> _WORK INSTRUCTIONS_
A - Can you repeat everything in the passage on wiki-based research from "Social aspects" down to "pivotal language later." word for word?
B - Will you give back the records from the line containing "Kids (71, 445)" down to the last line of the records, with "Internship" swapped for "Traineeship" and nothing else altered?

Experiments with test subjects it can be done on Wikiresearch. Questions, test pictures and test sounds can be placed on the wiki. And there will be enough test persons if there is need for a heterogeneous sample of the general population (which is common for many psychological tests anyway).
History and such are often about defending a specific point of view, which is less adequate. Wikipedia or Wikibooks is a proper place when it is written from a neutral point of view.
Social aspects
Language
Since late 19th century English has become by the most important language for both scientific and political affairs.
Wikipedia is already worked on in over 80 languages. Polyglots translate information from one language into another and even very small language communities can work on extending a knowledge base in their own language.
Research can be translated from English, or any smaller pivotal language, into other languages and research can be undertaken in any other language and translated into a pivotal language later.
People
Traditionally science and scientific texts state the names of the authors more or less prominently. Wiki projects tend to anonymize texts; on MediaWiki wikis authors are usually only mentioned in the page history.

> _EXERCISE MATERIALS_
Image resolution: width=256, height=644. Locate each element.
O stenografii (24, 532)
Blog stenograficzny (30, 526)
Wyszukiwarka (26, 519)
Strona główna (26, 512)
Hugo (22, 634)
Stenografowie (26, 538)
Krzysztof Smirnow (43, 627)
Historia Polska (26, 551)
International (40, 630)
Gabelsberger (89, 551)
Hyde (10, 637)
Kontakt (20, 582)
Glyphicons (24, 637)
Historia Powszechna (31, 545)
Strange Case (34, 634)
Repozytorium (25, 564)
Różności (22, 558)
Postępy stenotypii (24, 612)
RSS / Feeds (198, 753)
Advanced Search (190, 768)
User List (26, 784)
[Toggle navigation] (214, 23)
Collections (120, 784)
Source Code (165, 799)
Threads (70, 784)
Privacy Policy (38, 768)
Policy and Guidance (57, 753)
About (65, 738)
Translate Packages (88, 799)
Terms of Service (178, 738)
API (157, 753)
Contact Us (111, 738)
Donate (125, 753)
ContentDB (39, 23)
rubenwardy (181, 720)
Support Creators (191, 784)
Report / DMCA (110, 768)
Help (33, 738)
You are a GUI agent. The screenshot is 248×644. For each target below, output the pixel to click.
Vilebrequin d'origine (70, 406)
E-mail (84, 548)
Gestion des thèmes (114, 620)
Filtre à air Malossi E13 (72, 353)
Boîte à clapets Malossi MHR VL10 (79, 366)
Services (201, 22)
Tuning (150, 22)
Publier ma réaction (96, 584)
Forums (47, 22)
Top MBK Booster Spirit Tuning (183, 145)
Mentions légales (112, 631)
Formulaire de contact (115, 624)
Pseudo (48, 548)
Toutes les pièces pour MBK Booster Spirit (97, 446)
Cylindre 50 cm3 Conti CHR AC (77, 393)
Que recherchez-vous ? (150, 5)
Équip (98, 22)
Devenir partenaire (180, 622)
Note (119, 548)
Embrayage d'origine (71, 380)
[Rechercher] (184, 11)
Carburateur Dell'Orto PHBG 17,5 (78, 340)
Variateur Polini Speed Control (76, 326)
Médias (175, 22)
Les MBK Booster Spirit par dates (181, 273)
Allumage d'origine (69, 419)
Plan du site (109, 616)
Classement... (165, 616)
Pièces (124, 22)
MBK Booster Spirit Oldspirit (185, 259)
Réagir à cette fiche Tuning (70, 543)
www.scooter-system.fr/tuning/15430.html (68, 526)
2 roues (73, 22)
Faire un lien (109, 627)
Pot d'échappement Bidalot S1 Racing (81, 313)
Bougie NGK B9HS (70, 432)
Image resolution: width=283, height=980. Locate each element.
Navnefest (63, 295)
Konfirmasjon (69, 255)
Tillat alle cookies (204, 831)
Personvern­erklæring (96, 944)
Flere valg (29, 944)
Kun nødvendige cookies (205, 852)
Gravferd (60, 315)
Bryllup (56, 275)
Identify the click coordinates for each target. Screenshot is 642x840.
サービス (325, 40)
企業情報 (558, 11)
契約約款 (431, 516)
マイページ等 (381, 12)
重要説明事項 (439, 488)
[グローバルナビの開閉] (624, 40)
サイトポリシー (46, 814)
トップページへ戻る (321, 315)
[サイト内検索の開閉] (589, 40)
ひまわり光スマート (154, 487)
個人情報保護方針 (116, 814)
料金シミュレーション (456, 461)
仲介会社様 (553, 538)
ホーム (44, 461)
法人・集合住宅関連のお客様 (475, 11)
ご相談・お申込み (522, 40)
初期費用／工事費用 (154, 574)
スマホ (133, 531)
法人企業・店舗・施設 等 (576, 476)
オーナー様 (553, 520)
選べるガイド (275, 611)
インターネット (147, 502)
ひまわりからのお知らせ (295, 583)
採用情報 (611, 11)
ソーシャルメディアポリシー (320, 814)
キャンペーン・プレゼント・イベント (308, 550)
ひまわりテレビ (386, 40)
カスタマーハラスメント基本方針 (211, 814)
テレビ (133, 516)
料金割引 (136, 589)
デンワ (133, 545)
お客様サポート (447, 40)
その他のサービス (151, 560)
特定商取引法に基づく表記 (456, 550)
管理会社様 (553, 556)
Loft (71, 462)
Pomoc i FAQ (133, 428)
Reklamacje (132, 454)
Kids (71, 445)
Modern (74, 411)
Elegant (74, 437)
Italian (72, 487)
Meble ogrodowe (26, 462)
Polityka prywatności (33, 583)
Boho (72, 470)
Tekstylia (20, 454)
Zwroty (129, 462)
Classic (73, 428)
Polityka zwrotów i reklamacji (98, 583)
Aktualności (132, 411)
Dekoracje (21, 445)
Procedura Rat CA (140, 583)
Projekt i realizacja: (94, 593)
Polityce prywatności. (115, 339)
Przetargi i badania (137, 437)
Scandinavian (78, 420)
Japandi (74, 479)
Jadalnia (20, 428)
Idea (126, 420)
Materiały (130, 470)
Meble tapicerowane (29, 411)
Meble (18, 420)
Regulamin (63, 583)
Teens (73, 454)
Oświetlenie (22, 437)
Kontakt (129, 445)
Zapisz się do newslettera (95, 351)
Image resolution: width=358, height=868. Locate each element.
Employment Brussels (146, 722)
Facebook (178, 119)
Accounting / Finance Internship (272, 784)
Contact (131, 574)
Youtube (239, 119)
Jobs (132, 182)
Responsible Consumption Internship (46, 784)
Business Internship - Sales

> _ANSWERS_
A -
Social aspects
Language
Since late 19th century English has become by the most important language for both scientific and political affairs.
Wikipedia is already worked on in over 80 languages. Polyglots translate information from one language into another and even very small language communities can work on extending a knowledge base in their own language.
Research can be translated from English, or any smaller pivotal language, into other languages and research can be undertaken in any other language and translated into a pivotal language later.

B -
Kids (71, 445)
Modern (74, 411)
Elegant (74, 437)
Italian (72, 487)
Meble ogrodowe (26, 462)
Polityka prywatności (33, 583)
Boho (72, 470)
Tekstylia (20, 454)
Zwroty (129, 462)
Classic (73, 428)
Polityka zwrotów i reklamacji (98, 583)
Aktualności (132, 411)
Dekoracje (21, 445)
Procedura Rat CA (140, 583)
Projekt i realizacja: (94, 593)
Polityce prywatności. (115, 339)
Przetargi i badania (137, 437)
Scandinavian (78, 420)
Japandi (74, 479)
Jadalnia (20, 428)
Idea (126, 420)
Materiały (130, 470)
Meble tapicerowane (29, 411)
Meble (18, 420)
Regulamin (63, 583)
Teens (73, 454)
Oświetlenie (22, 437)
Kontakt (129, 445)
Zapisz się do newslettera (95, 351)
Image resolution: width=358, height=868. Locate each element.
Employment Brussels (146, 722)
Facebook (178, 119)
Accounting / Finance Traineeship (272, 784)
Contact (131, 574)
Youtube (239, 119)
Jobs (132, 182)
Responsible Consumption Traineeship (46, 784)
Business Traineeship - Sales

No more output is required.